(Provided records begins)

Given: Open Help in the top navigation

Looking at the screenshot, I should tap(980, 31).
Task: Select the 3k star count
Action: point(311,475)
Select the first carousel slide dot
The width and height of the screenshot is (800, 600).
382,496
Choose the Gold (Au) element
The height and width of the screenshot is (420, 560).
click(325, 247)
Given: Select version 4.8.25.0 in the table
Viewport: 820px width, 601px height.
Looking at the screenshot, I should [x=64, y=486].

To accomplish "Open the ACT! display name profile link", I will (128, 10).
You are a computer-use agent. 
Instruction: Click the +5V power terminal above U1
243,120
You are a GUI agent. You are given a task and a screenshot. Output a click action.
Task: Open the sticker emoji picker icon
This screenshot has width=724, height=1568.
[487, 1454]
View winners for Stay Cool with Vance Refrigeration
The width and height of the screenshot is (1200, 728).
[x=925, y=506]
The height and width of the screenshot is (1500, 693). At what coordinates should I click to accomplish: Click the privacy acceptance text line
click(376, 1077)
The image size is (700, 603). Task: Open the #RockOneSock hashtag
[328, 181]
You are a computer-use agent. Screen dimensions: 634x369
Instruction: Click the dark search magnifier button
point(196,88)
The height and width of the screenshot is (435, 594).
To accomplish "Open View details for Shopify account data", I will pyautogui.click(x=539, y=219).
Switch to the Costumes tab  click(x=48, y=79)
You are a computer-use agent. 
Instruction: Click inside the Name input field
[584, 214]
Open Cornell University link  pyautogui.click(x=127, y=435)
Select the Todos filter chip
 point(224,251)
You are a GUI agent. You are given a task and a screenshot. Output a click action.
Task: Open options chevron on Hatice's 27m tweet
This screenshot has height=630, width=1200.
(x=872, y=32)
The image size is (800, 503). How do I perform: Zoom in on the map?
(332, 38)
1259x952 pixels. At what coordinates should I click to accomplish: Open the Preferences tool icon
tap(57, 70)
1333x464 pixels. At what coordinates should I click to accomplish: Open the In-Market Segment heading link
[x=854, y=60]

(Provided records ends)

# Task goal:
After reading the listing, copy it out exactly and in full.

# Completed task:
Given: Open Help in the top navigation

Looking at the screenshot, I should tap(980, 31).
Task: Select the 3k star count
Action: point(311,475)
Select the first carousel slide dot
The width and height of the screenshot is (800, 600).
382,496
Choose the Gold (Au) element
The height and width of the screenshot is (420, 560).
click(325, 247)
Given: Select version 4.8.25.0 in the table
Viewport: 820px width, 601px height.
Looking at the screenshot, I should [x=64, y=486].

To accomplish "Open the ACT! display name profile link", I will (128, 10).
You are a computer-use agent. 
Instruction: Click the +5V power terminal above U1
243,120
You are a GUI agent. You are given a task and a screenshot. Output a click action.
Task: Open the sticker emoji picker icon
This screenshot has width=724, height=1568.
[487, 1454]
View winners for Stay Cool with Vance Refrigeration
The width and height of the screenshot is (1200, 728).
[x=925, y=506]
The height and width of the screenshot is (1500, 693). At what coordinates should I click to accomplish: Click the privacy acceptance text line
click(376, 1077)
The image size is (700, 603). Task: Open the #RockOneSock hashtag
[328, 181]
You are a computer-use agent. Screen dimensions: 634x369
Instruction: Click the dark search magnifier button
point(196,88)
The height and width of the screenshot is (435, 594).
To accomplish "Open View details for Shopify account data", I will pyautogui.click(x=539, y=219).
Switch to the Costumes tab  click(x=48, y=79)
You are a computer-use agent. 
Instruction: Click inside the Name input field
[584, 214]
Open Cornell University link  pyautogui.click(x=127, y=435)
Select the Todos filter chip
 point(224,251)
You are a GUI agent. You are given a task and a screenshot. Output a click action.
Task: Open options chevron on Hatice's 27m tweet
This screenshot has height=630, width=1200.
(x=872, y=32)
The image size is (800, 503). How do I perform: Zoom in on the map?
(332, 38)
1259x952 pixels. At what coordinates should I click to accomplish: Open the Preferences tool icon
tap(57, 70)
1333x464 pixels. At what coordinates should I click to accomplish: Open the In-Market Segment heading link
[x=854, y=60]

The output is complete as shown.